The Chinese Communist Party has used an aggressive foreign policy and radical nationalism to justify its regime and distract its people for nearly twenty years now. However, its efforts at empire-building may now have an added purpose, intimidating the free world into silence about its previous bad behavior.
As I noted yesterday, the cadres' Korean colony continues to make trouble for the United States and her allies - now to the point of testing more missiles to see which one is best for a nuclear warhead (BBC and One Free Korea). That isn't the only arena in which the CCP is on the march. They are looking to expand their reach and influence from Africa (Weekly Standard) to Wall Street (Washington Times), while the Long Arm of Lawlessness continues to be felt in both America and Canada (Epoch Times).
None of this is actually news, but it may carry a new sense of urgency for the cadres, and therefore those of us in their way (i.e., the rest of the world). The domestic pressures that are leading the CCP to make these moves (Epoch Times) are being compounded by international pressures, particularly over melamine-tainted exports (another batch hit Canada - Ottawa Sun). The cadres are slowly (at best) losing the gains earned through a quarter-century long charm offensive (Boycott 2008), with no clear end in sight (Epoch Times).
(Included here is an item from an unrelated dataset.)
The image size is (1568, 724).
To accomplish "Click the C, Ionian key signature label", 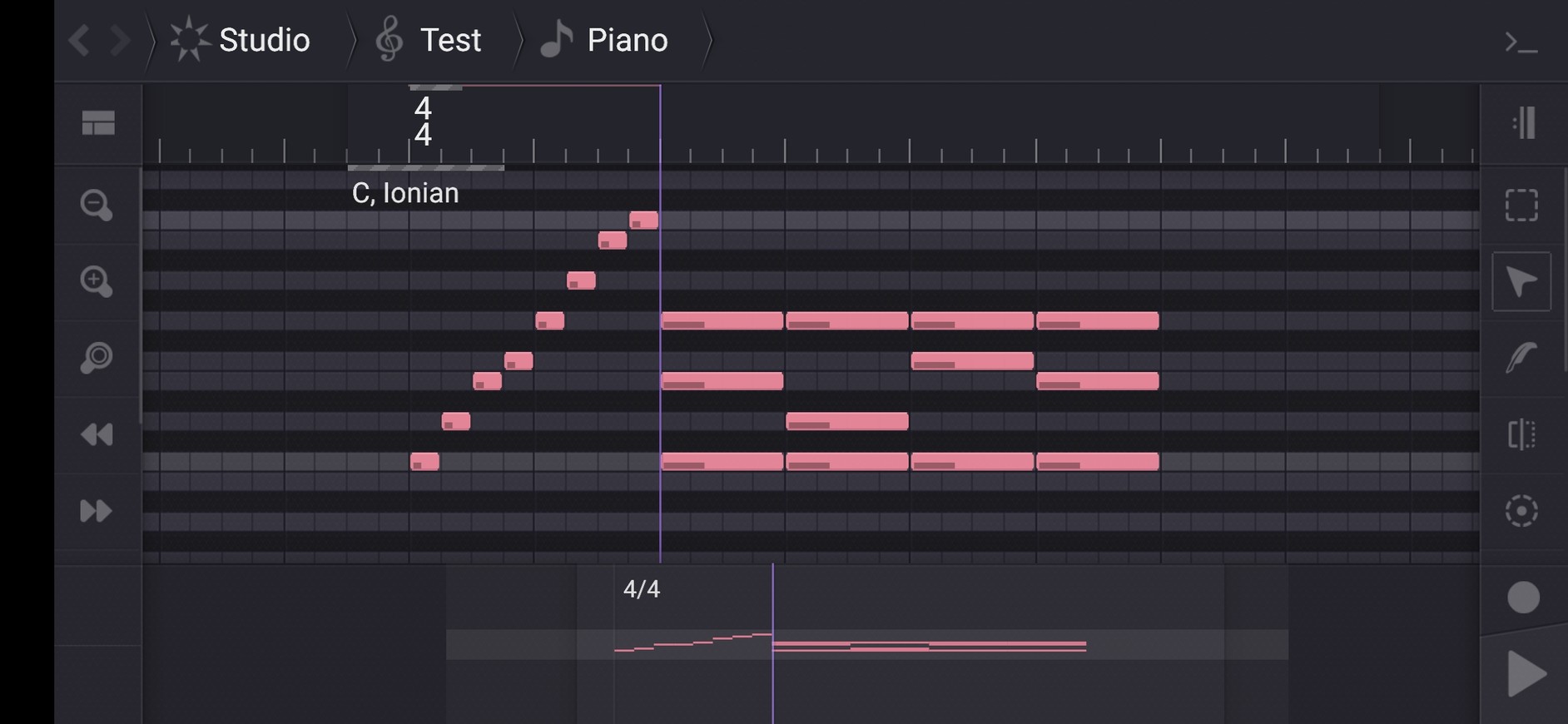I will (405, 193).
Add to it the possibility of a dissident winning the Nobel Peace Prize tomorrow (Epoch Times) and the regime has some serious problems.
For now, their attempt at intimidating the Nobel Committee is sure to backfire (Epoch Times), but the more geopolitical power the CCP gains, the more likely it is that fear will replace outrage after future outbursts from Beijing - and once the free world can be intimidated into silence, the cadres have far less to fear from their own people.
The fall of the CCP is inevitable, but like other tyrannies, the inevitable is made to look impossible by its would-be victims. The melamine scandal in particular makes it clear to the democratic world that the inevitable is also desirable. The cadres are racing against time to prevent America and her allies from grasping that realization and putting it to good use.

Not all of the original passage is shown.